▶ _Action item_
Answer these questions using the interview passage on lung cancer second opinions.
1. How many drugs does the speaker expect to be FDA-approved in the next year?
2. According to the passage, what do doctors want to evaluate by seeing a patient in person at a first encounter?
3. Besides the latest data, what do lung cancer providers usually know about clinical trials?

▶ _Quoted passage_
And often times, I’ll have patients that come from more rural areas outside of New York and they’ll come, and they’ll see me and then I’ll work with their local provider to come up with a treatment plan. Because the fact of the matter is, is that in every cancer type, but particularly in lung cancer, the field is moving so quickly. So, the treatment options that we have available today were not available in 2022.
And we’re going to have probably five to 10 drugs that’re going to be FDA-approved in the next year. And it’s typically the lung cancer specialist where it’s all that we do, we eat, breathe and live lung cancer, we’re the ones that really are up to date on everything. While if you’re seeing a general hematology, oncology provider who I’m always in awe of, they have to stay up to date on lung cancer, breast cancer, lymphoma, leukemia, everything under the sun.
And when you have so much development in the research that’s happening, you really want to be talking to somebody, at least as a second opinion that knows exactly what the most latest data is and what the best options are available. And also, those lung cancer providers are usually the ones that will know exactly where you can go to get access to certain clinical trials.
Katherine Banwell:
In seeking a second opinion, can somebody do a tele-visit, or do you have to actually, physically go to see the specialist?
Dr. Thomas Marron:
So, it depends on the specialist that you’re trying to see.
There are certain institutions that will allow you to do televisits. Oftentimes doctors, at least for their first encounter with a patient really want to see somebody in person, just so that we can really evaluate how functional somebody is. There’s a lot that I cannot tell through my computer screen, through my Zoom call with a patient.
And so, it can be a little bit difficult, but there are many centers, including our own that will offer patients televisits as a second opinion, for us to get a chance to talk to them about their medical history, review, the treatment decisions that they’ve had in the past or the current treatment decision that they’re dealing with and give our own opinion on what they should do.

▶ _Dataset content_
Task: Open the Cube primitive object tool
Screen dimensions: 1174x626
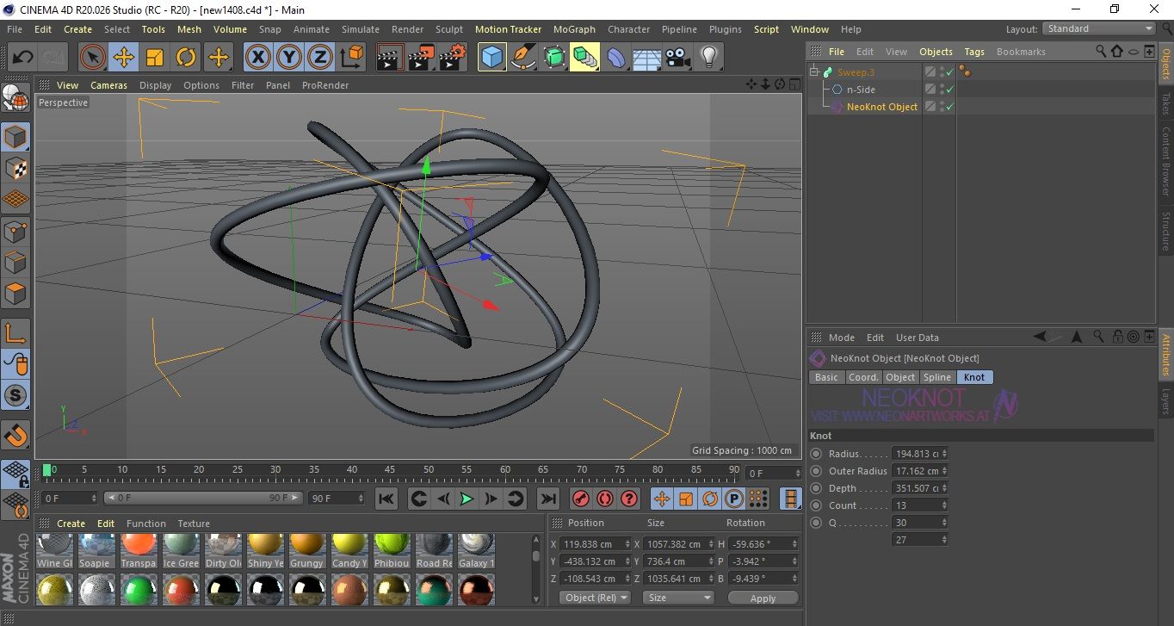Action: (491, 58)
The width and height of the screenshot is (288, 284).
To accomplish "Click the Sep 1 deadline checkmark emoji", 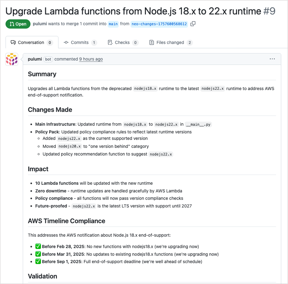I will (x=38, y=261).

▶ _Solved problem_
1. Probably five to 10 drugs.
2. How functional the patient is.
3. Exactly where a patient can go to get access to certain clinical trials.